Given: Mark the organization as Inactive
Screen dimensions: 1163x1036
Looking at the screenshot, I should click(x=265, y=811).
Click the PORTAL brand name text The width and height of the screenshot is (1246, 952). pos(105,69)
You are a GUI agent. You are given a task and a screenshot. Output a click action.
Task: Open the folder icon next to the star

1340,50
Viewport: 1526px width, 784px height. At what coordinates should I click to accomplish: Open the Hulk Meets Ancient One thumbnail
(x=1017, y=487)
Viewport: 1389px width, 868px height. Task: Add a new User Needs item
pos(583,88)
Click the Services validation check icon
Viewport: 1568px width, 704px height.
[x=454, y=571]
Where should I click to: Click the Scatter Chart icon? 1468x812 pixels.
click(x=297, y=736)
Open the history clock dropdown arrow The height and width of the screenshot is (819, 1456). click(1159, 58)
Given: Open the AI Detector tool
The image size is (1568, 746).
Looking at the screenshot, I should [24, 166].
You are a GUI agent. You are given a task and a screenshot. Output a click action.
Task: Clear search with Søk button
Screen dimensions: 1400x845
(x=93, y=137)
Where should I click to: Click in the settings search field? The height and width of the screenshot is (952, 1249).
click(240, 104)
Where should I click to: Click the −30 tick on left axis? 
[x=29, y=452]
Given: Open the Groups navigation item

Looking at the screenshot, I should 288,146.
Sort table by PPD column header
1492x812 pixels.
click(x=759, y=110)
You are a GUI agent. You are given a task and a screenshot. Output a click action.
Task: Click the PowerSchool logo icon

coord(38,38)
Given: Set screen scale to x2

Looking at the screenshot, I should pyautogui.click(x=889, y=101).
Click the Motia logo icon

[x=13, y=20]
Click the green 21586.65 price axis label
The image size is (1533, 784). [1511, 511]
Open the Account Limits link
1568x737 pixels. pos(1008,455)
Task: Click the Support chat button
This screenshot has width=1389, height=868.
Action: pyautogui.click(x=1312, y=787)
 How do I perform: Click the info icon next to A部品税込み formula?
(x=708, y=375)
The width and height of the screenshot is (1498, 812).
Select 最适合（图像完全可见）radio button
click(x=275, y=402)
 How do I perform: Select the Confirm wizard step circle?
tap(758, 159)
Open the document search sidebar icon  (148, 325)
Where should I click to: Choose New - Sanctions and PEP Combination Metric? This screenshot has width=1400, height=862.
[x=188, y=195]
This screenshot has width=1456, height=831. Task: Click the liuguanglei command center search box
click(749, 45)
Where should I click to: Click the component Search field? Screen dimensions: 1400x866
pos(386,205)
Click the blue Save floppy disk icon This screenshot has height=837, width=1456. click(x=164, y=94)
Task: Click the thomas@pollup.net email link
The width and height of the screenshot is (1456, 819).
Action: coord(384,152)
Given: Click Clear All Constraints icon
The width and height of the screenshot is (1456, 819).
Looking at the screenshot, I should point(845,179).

◆ ◆ ◆ ◆ ◆ ◆ ◆

● **YOUR GOAL**: Go through the records above and repeat each one exactly.

● **RESULT**:
Given: Mark the organization as Inactive
Screen dimensions: 1163x1036
Looking at the screenshot, I should click(x=265, y=811).
Click the PORTAL brand name text The width and height of the screenshot is (1246, 952). pos(105,69)
You are a GUI agent. You are given a task and a screenshot. Output a click action.
Task: Open the folder icon next to the star

1340,50
Viewport: 1526px width, 784px height. At what coordinates should I click to accomplish: Open the Hulk Meets Ancient One thumbnail
(x=1017, y=487)
Viewport: 1389px width, 868px height. Task: Add a new User Needs item
pos(583,88)
Click the Services validation check icon
Viewport: 1568px width, 704px height.
[x=454, y=571]
Where should I click to: Click the Scatter Chart icon? 1468x812 pixels.
click(x=297, y=736)
Open the history clock dropdown arrow The height and width of the screenshot is (819, 1456). click(1159, 58)
Given: Open the AI Detector tool
The image size is (1568, 746).
Looking at the screenshot, I should [24, 166].
You are a GUI agent. You are given a task and a screenshot. Output a click action.
Task: Clear search with Søk button
Screen dimensions: 1400x845
(x=93, y=137)
Where should I click to: Click in the settings search field? The height and width of the screenshot is (952, 1249).
click(240, 104)
Where should I click to: Click the −30 tick on left axis? 
[x=29, y=452]
Given: Open the Groups navigation item

Looking at the screenshot, I should 288,146.
Sort table by PPD column header
1492x812 pixels.
click(x=759, y=110)
You are a GUI agent. You are given a task and a screenshot. Output a click action.
Task: Click the PowerSchool logo icon

coord(38,38)
Given: Set screen scale to x2

Looking at the screenshot, I should pyautogui.click(x=889, y=101).
Click the Motia logo icon

[x=13, y=20]
Click the green 21586.65 price axis label
The image size is (1533, 784). [1511, 511]
Open the Account Limits link
1568x737 pixels. pos(1008,455)
Task: Click the Support chat button
This screenshot has width=1389, height=868.
Action: pyautogui.click(x=1312, y=787)
 How do I perform: Click the info icon next to A部品税込み formula?
(x=708, y=375)
The width and height of the screenshot is (1498, 812).
Select 最适合（图像完全可见）radio button
click(x=275, y=402)
 How do I perform: Select the Confirm wizard step circle?
tap(758, 159)
Open the document search sidebar icon  (148, 325)
Where should I click to: Choose New - Sanctions and PEP Combination Metric? This screenshot has width=1400, height=862.
[x=188, y=195]
This screenshot has width=1456, height=831. Task: Click the liuguanglei command center search box
click(749, 45)
Where should I click to: Click the component Search field? Screen dimensions: 1400x866
pos(386,205)
Click the blue Save floppy disk icon This screenshot has height=837, width=1456. click(x=164, y=94)
Task: Click the thomas@pollup.net email link
The width and height of the screenshot is (1456, 819).
Action: coord(384,152)
Given: Click Clear All Constraints icon
The width and height of the screenshot is (1456, 819).
Looking at the screenshot, I should point(845,179).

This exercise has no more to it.